Terminating Telework Granted Solely in Connection with COVID-19
The authorization to telework in connection with COVID-19 was made under the umbrella authority of continuity of operations and internal security, safety, and health in an unprecedented situation. All federal employees permitted to telework due to COVID-19 should expect to have their telework arrangements terminated at some point in a “post COVID-19” environment, whatever that may look like. The determination to terminate such telework agreements largely rests with the federal agency that permitted the telework and not the affected employees. Telework is simply not an entitlement. Failure (or refusal) to return to the designated duty site if and when instructed will likely result in discipline or removal from employment as federal agencies seek to regain control of the workforce, which they arguably lost during this crisis.
Continuing Telework After Being Instructed to Return to Official Duty Station
HOWEVER, despite the foregoing, a legitimate basis may exist for employees to request either 1) a temporary continuation of the emergency telework arrangement or 2) conversion of the temporary arrangement to a permanent, or semi-permanent, arrangement within the construct of existing non-emergency (normal) telework regulations. In most instances the underlying basis in these situations will be medically based in some form.
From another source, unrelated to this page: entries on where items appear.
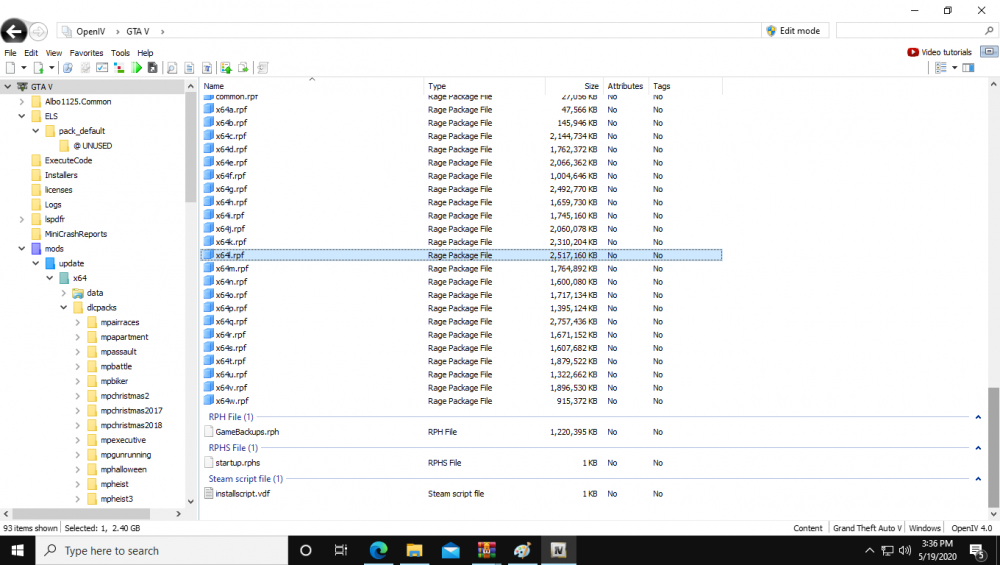
Task: Toggle the preview pane layout button
Action: click(968, 68)

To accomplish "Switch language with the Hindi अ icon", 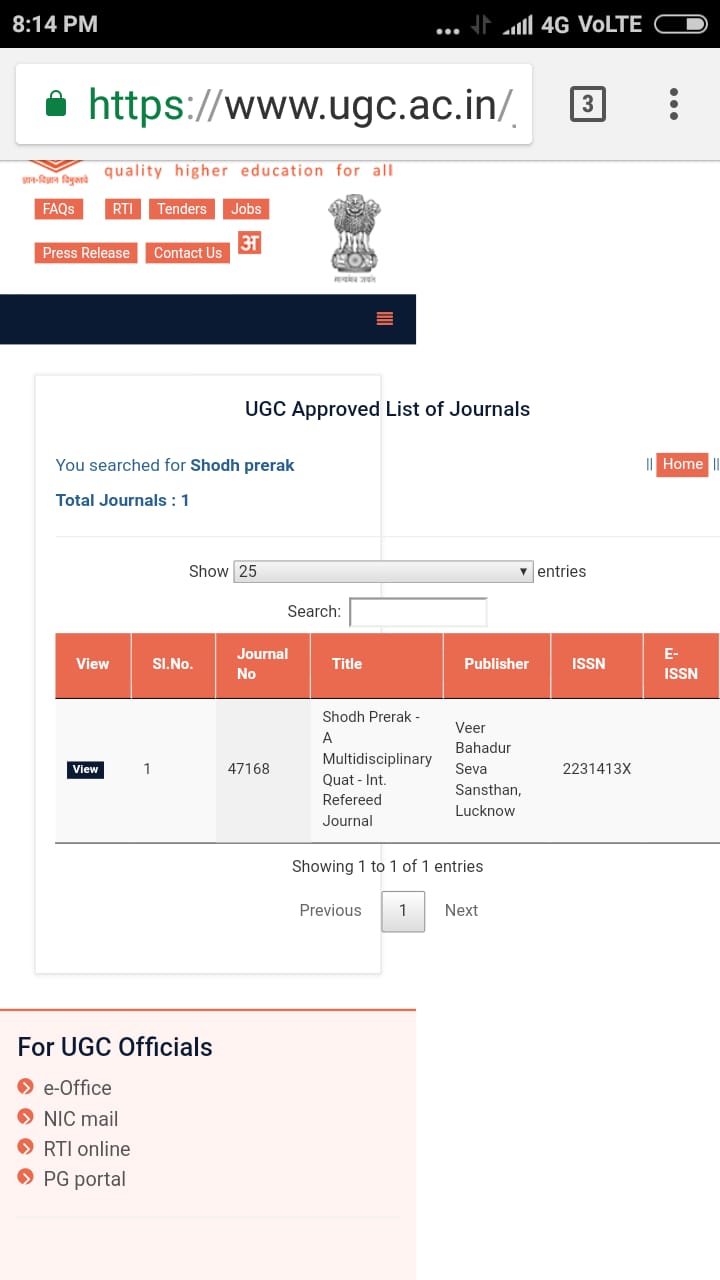I will 250,242.
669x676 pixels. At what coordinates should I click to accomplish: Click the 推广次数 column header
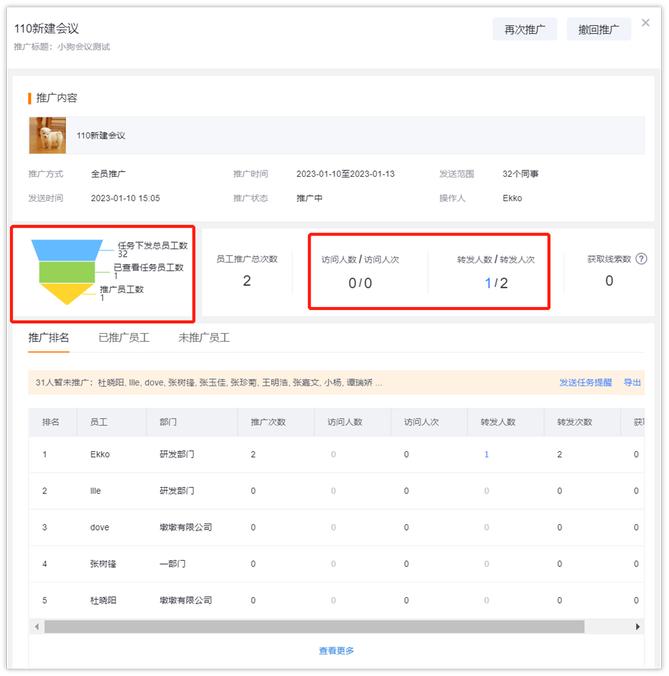(x=266, y=422)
This basis could be due to COVID-19 health related reasons (self or family or exposure) and the request can take the form of a simple e-mail to your supervisor or a formal reasonable accommodation request. Ultimately, an employee seeking to appeal an unfavorable decision will need to file an Equal Employment Opportunity complaint.
While the scope of the current COVID-19 situation is unprecedented in impact on the federal workforce in modern times, the situation itself is not unprecedented. The authorization to telework due to the pandemic was never intended to be permanent and employees should understand the potential consequences of refusing to return to the designated work site (official duty station) unless alternative arrangements are sought. As each case is unique, affected employees should obtain expert consultation on how to seek alternative arrangements prior to making any irreversible decisions.